▶ _TASKS TO CARRY OUT_
(1) Answer these questions from the interview on Israel's career in sports journalism, one line per answer:
(a) At which newspaper did Israel get a first job?
(b) For how many years was Israel the Miami Heat's beat writer at the Miami Herald?
(c) Around what year did ESPN make Israel the right job offer?
(2) Pick up the interview on Israel's career in sports journalism after its final sentence and carry it forward.

▶ _PAGE TEXT_
---------------

Israel: I went to the University of Florida, majored in journalism, and did a lot of freelancing over there for newspapers and news services around the country, or around the state, rather. And then, I got my first job right out of school. They actually called to hire me about a month and a half before I graduated. And I asked, “Are you sure it’s okay that I finish school first?” They said yes. And so, I started off at the Palm Beach Post. I covered the Florida Marlins for a year. They were the Florida Marlins then, now they’re the Miami Marlins.
Israel: I covered the Miami Heat for two seasons, then moved over to the Miami Herald. I got hired there and I was there for 9+ years. I was the Miami Heat’s beat writer for 6 of those years and then a sports columnist for the other 3+. Then, right around 2012, ESPN came calling with just the right job offer. They’d had a couple of other offers in the past that just didn’t really fit what I wanted to do. But, you know, NBA columnist is where they sort of got me in. It’s been sort of a transition over the last eight years from, you know, doing a lot of writing and a lot of NBA-centric to more General Sports talk shows and not writing as much. But I think that, currently, I’m at a place where I’m going to try to meld all those together and maybe make another adjustment to my career. Let’s see.
John: What do you enjoy more? Do you enjoy the writing or the on-air stuff more?
Israel: Well, it’s all different, right? I feel like I miss the writing stuff a lot since I haven’t been doing it as much and that’s really where you can, sort of, get in and know subjects, sports, or trends. If you’re just reacting to them on TV, yeah, you’re having a great time, you’re talking to friends and entertaining people, hopefully. But when you really get to the nitty-gritty and just start doing the reporting, the research, and just getting to know the subjects a lot, I think that’s probably my favorite. Whether it’d be a TV feature, whether it would be a writing feature, I think, just getting really personal information from athletes, whoever it is, from the front office people. I guess that’s probably my favorite part.

---------------

▶ _ENTRIES SHOWN_

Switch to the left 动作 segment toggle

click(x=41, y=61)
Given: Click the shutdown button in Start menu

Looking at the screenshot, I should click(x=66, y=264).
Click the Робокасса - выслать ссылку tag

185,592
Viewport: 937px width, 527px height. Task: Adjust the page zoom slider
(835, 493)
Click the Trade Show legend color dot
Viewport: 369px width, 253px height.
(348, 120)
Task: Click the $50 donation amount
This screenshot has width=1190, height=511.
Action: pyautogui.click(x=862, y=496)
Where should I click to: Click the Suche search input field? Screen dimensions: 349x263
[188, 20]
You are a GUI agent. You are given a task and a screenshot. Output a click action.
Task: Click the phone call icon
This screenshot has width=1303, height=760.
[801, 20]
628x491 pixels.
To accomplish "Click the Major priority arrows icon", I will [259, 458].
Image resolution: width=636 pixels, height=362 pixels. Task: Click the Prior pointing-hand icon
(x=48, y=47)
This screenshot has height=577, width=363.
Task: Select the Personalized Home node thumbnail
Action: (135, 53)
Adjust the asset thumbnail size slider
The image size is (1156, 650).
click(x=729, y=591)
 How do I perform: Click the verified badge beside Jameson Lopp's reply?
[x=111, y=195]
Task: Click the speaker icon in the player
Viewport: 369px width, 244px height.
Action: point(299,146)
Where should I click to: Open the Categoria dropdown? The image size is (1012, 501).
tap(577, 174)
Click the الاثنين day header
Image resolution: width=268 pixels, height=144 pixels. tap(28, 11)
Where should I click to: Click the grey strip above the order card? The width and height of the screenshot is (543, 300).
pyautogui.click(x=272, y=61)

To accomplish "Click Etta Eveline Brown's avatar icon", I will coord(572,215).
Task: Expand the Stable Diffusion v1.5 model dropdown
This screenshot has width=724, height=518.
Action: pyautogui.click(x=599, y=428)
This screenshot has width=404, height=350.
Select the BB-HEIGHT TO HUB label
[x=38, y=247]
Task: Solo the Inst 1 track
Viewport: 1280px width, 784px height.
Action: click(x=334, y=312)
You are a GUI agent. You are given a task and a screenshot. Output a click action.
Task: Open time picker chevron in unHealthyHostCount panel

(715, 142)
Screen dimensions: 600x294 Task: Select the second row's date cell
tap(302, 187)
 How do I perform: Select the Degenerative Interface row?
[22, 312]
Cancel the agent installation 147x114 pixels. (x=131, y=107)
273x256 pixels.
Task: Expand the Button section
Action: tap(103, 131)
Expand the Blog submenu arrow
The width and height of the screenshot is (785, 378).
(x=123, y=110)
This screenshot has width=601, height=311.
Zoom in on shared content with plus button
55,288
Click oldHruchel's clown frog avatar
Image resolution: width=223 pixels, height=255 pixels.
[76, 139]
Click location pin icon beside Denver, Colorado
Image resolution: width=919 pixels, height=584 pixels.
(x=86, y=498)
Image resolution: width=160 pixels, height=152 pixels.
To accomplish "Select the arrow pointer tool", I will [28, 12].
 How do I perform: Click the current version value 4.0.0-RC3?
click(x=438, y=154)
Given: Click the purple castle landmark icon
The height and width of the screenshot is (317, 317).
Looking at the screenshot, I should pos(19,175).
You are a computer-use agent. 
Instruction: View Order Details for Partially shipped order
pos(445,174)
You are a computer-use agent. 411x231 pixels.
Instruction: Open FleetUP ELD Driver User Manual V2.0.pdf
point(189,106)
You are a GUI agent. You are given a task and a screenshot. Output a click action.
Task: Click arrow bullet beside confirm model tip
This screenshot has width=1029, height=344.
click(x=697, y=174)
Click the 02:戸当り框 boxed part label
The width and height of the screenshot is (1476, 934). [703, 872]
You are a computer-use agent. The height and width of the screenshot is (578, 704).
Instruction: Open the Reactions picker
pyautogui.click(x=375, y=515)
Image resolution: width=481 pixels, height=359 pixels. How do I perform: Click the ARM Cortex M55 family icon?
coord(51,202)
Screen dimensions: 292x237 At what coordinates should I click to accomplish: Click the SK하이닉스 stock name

---------------

▶ _ANSWERS BELOW_
(1)
(a) The Palm Beach Post
(b) Six years
(c) Around 2012

(2)
John: Got it. Well, you’re wearing your cut-off shirt today. So, this is a fair question because you got the guns out. I mean, wait a second. Israel, is this, you know, from a Darwinism point of view, is this nature or nurture, dude? Let me know because I want your trainer’s phone number.
Israel: Yeah, you know what it is? I mean, it’s definitely not nature. This is no disrespect to the rest of my family but we are not an athletic, shredded group, if you will. It’s definitely a nurture thing. I was actually a heavy kid growing up. I was, like, 200+, I guess, at 13 years old.
Israel: Yeah. And you want to get to the psychology of it or what have you. It’s probably because I didn’t want to look any sort of attractive in any way. That was closeted and brought, you know, didn’t want any attention and so. Or, it was just some version of childhood depression. Who the heck knows. But, I was a bigger kid. There was a point, in my sophomore year of college specifically, when I decided, “Hey, I need to trim down.” I think I gained the classic “Freshman 15” and got even heavier. So I was like, all right. And then I trimmed down a lot and then just over the course of like, my 20s, I just didn’t really have a motivation. I was kind of just meh. And then, at one point, I think it was like 2008, a friend of mine asked to do a half marathon. I tried to sign up for it but it was already filled. So, I signed up for the full marathon.
Israel: Yeah. I pressed send and paid for it before I could change my mind. I trained by myself, having never run, even a half marathon. I just trained by myself for several months and did that in 2009. It was just one of those challenges where I said to myself, “Wow.” Never in my life did I think that I could run a marathon. I hated it. I hated the idea of running. But, once I did that, I was like, well, there are really no limitations to what I can do. So, rather than be jealous of that dude with the 8-pack over there, let me see if I can go get one. And, it probably helped that ESPN allowed me. The affordability. They allowed me to afford a trainer. So it definitely helped. But, it’s definitely just a lot of work. If you really want to get into the psychology of it, I don’t know how happy I was as a person at the time. So, maybe this is sort of me getting out some anger and some disappointment at the time. But, hey, it seemed to work out okay. Because, you know, now I just tell people, “All I want to do is live until I’m 120.”
John: That’s good!
Israel: If that means trying to stay in shape, then that’s why I’m doing it.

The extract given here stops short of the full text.